Making it work was surprisingly straightforward—I needed just 23 seconds of my voice to create a convincing clone. Wild.
With the voice clone ready, I compiled questions from the launch post, support emails, and Slack DMs into a structured JSON file—each with its corresponding answer. Along with these Q&A pairs, I added guardrails to reduce potential mishaps, like instructing the agent not to reference the WordPress Customizer since Kanso is a block theme.
I then built a WordPress block using Cursor and the PlayAI Web SDK, giving me more control over how people engage with the agent than the standard embed could offer.
The agent works well enough, but it tends to drift off topic sometimes. Eventually I’d like to explore adding actions, like providing visual aids alongside conversations.
Fine-tuning the agent was surreal—hearing an uncanny version of my voice explaining my ideas back to me, with admittedly more patience than myself. Strange and intriguing at the same time.
Give it a try—ask it something about block themes, especially if you’re using Kanso. Maybe this is what support will look like: your voice, your knowledge, but available any time.
An interesting read from Brad Frost on how AI is influencing the evolution of design systems, highlighting the balance between automation and human creativity in crafting cohesive and scalable digital experiences.
This stands out to me most:
We still need critical thinking. Ethical thinking. Systematic thinking. We still need to foster relationships. To build bridges. To coordinate. To orchestrate. These are human things. These are the skills that designers and developers need to cultivate and grow in order to continue to be viable in our AI age.
This interview with David Lee, the CCO of Squarespace, poses an interesting question: Will AI make human creativity a luxury?
Creativity is not just about technical skill or craft; it’s about identifying what resonates with people and captures the human experience. That is, taste.
In today’s world, where AI is increasingly capable of creating art, music, and literature, taste matters more than ever. I agree with David here—taste is the currency of this inevitable future, which perhaps is already here.

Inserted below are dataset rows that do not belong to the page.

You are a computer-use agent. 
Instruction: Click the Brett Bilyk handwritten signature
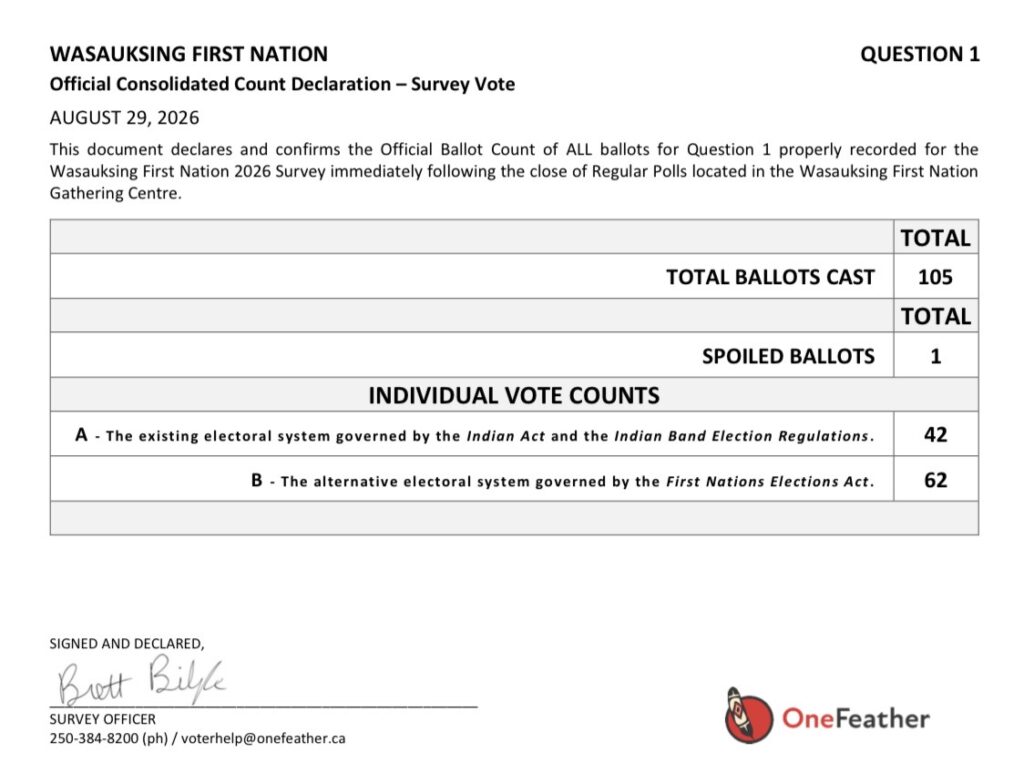pos(142,682)
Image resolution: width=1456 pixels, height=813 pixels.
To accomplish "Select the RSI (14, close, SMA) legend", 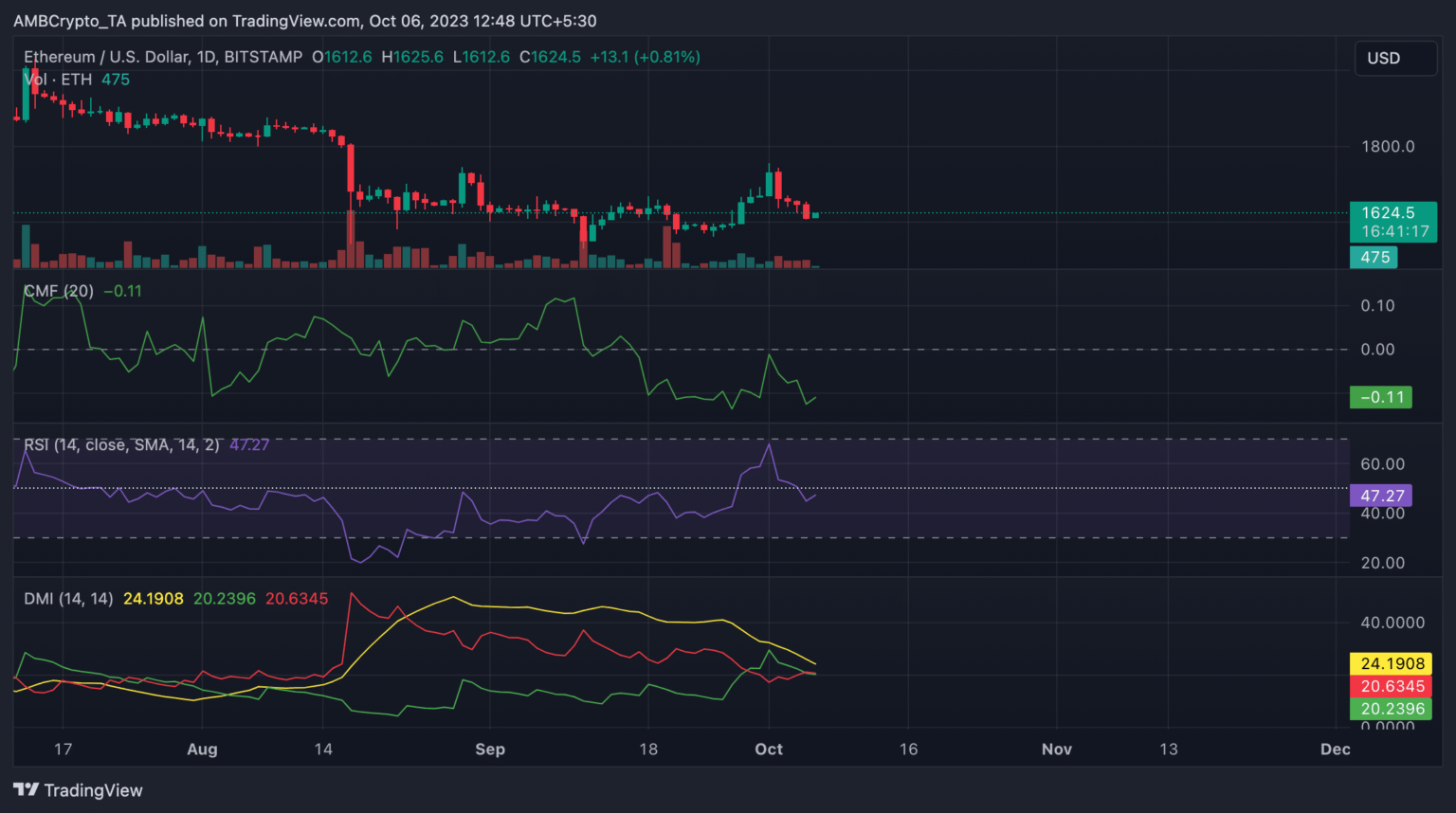I will [x=121, y=444].
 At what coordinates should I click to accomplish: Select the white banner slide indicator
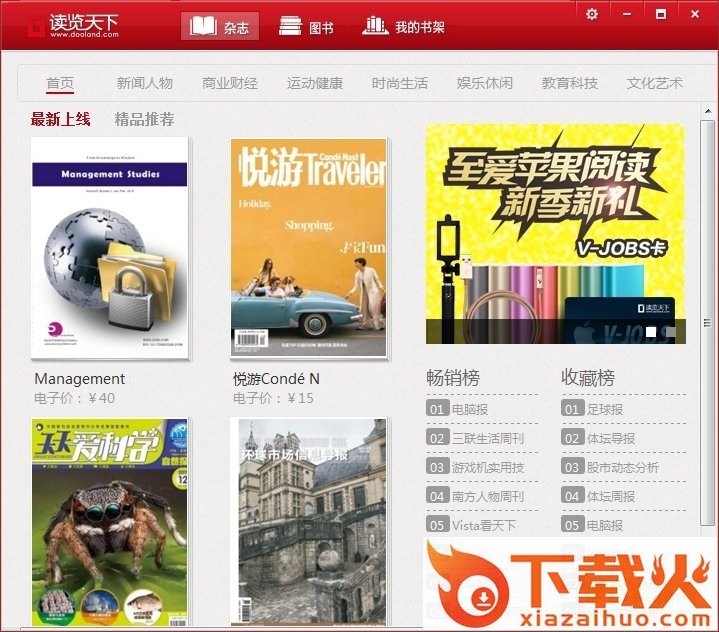tap(651, 331)
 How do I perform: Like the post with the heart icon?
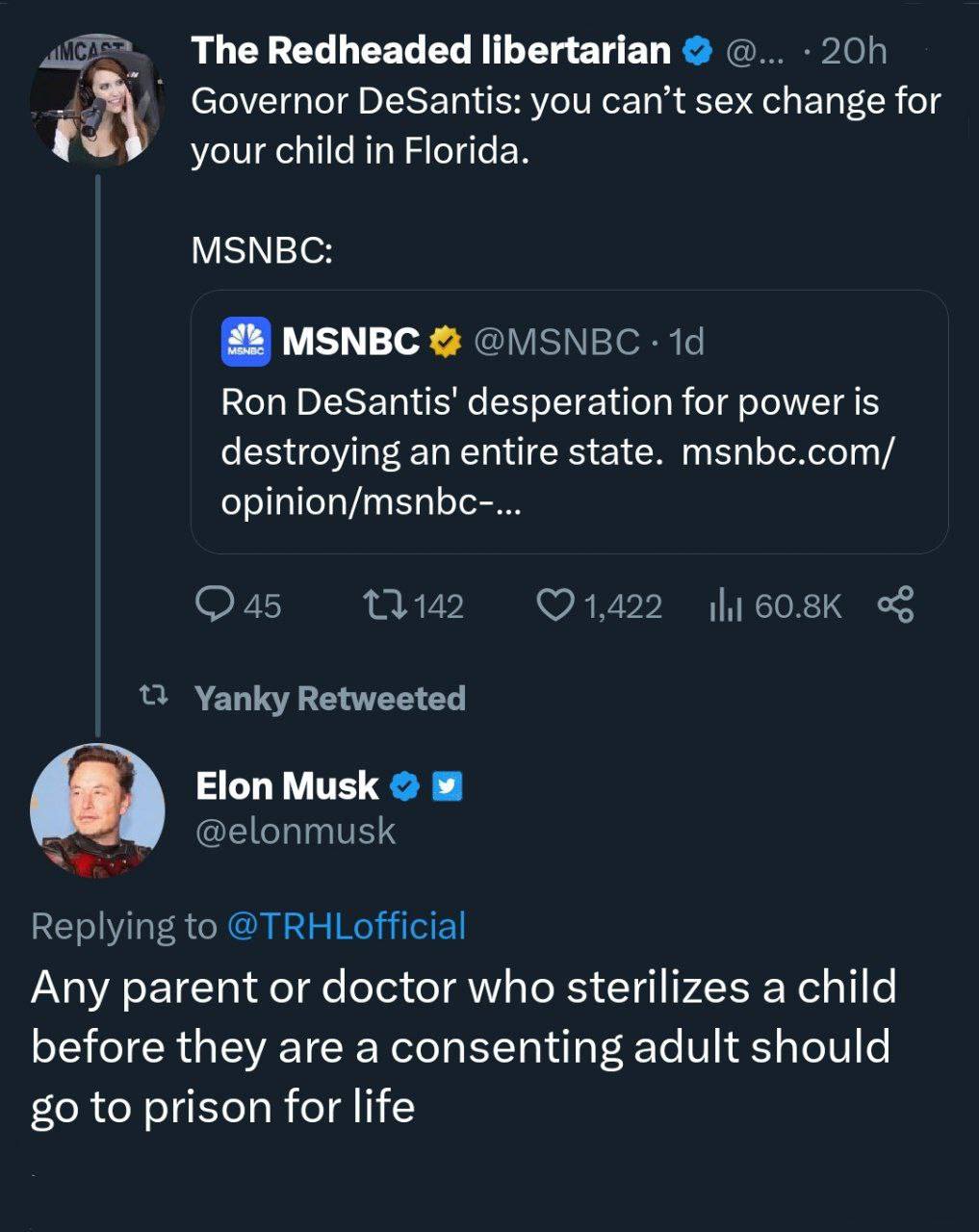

Good taste helps creatives produce resonate work that reflects personal style and originality. It involves a level of vulnerability, exposure to diverse influences, trusting instincts, and knowing when to follow or diverge from trends.
I made this video to showcase building a dynamic Gutenberg block with the help of artificial intelligence using ChatGPT.
I run through how to scaffold a block using the wordpress/create-block package, structuring a dynamic block, building the block, and using ChatGPT to write an accompanying PHP function.